## Stated problem
Condense the paragraph of the post below that begins "In her acceptance speech last night" into two sentences, keeping its main facts.

## Source document
Friday, September 05, 2008 9:34:05 AM

Post# of 495952
Meet the Truth-Challenged GOP VP Candidate: Sure A. Pallin'

Now that we've had a chance to see Sarah Palin and to hear her speak -- or at least read the big rolling white block letters on the teleprompter in front of her -- we can see that she's prone to telling whoppers.

Now we know politicians as a group have a propensity to embellish the truth -- particularly when describing their opponents or themselves -- and even to lie outright, but Palin does it so well, she's like a George Bush with reading and pronunciation skills.

In her acceptance speech last night, Palin told a whole string of lies. My favorite was talking about little Trig, her latest offspring, who was born with Down syndrome. Looking right out into the camera, she told the parents of America with special needs children that if she and John McCain win in November, "You'll have an advocate in Washington."

## Extracted entries
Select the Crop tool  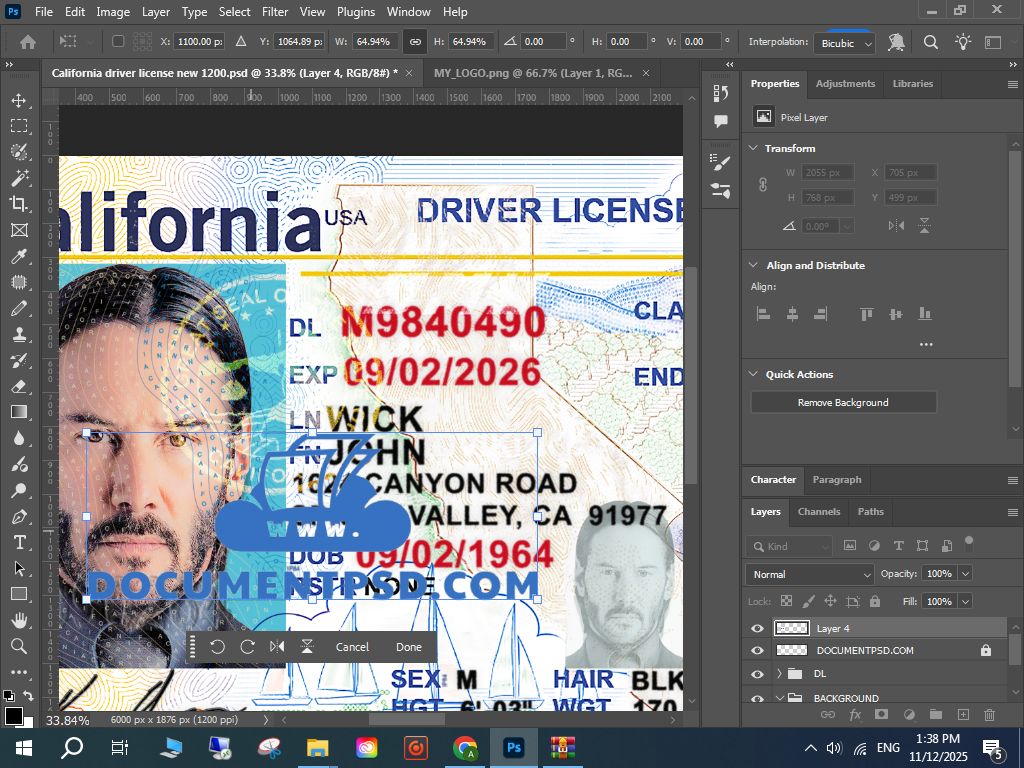pos(19,204)
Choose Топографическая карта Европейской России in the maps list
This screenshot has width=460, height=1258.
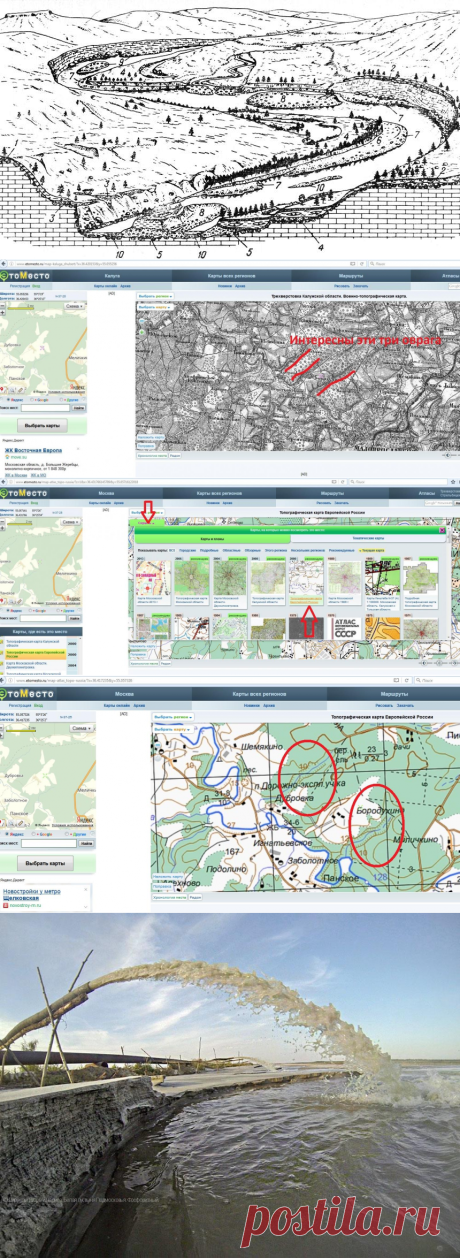click(x=36, y=652)
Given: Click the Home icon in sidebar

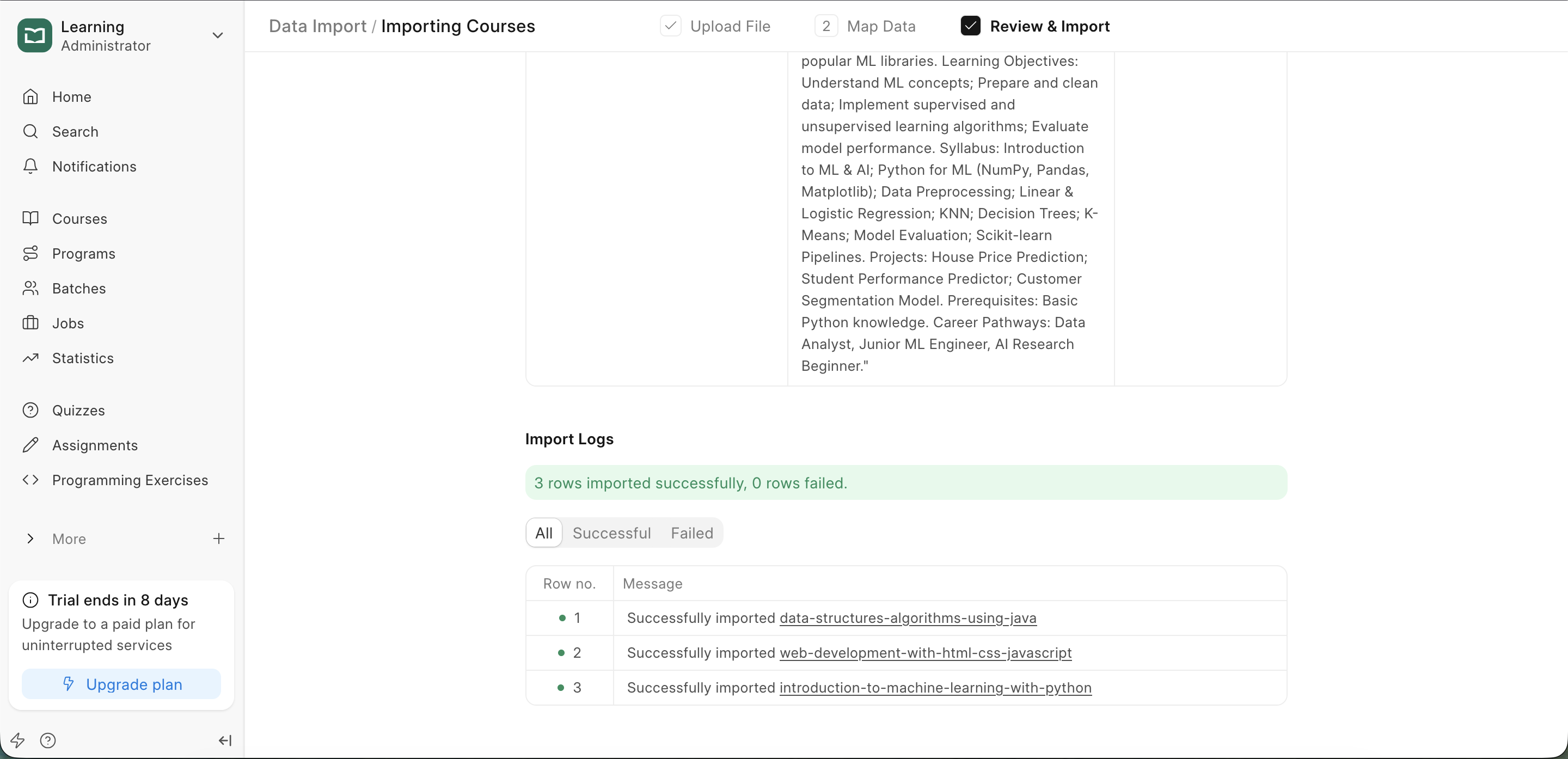Looking at the screenshot, I should [x=30, y=97].
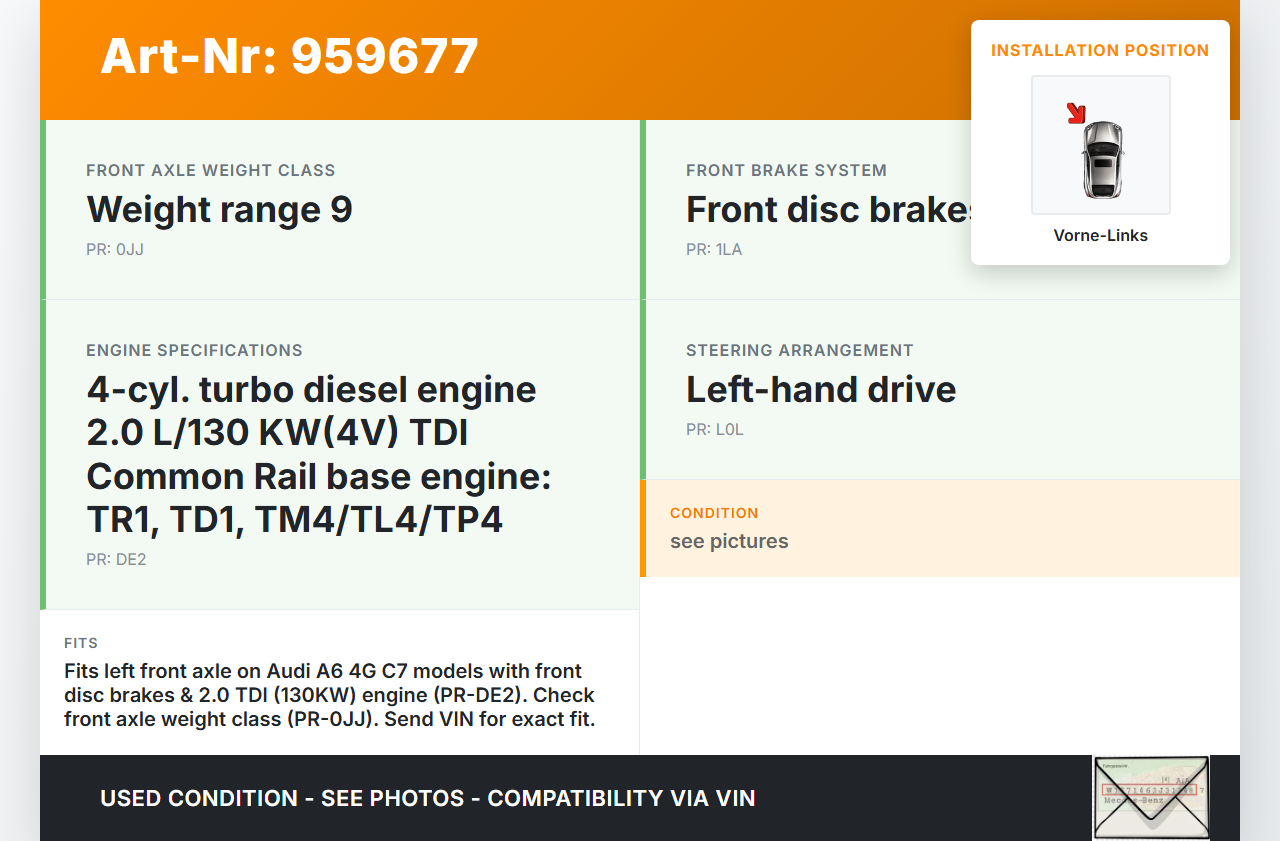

## Answer to the task
Palin told a string of lies in her acceptance speech last night, and the writer's favorite concerned Trig, her newest child, who was born with Down syndrome. Looking into the camera, she told America's parents of special-needs children that if she and John McCain win in November, "You'll have an advocate in Washington."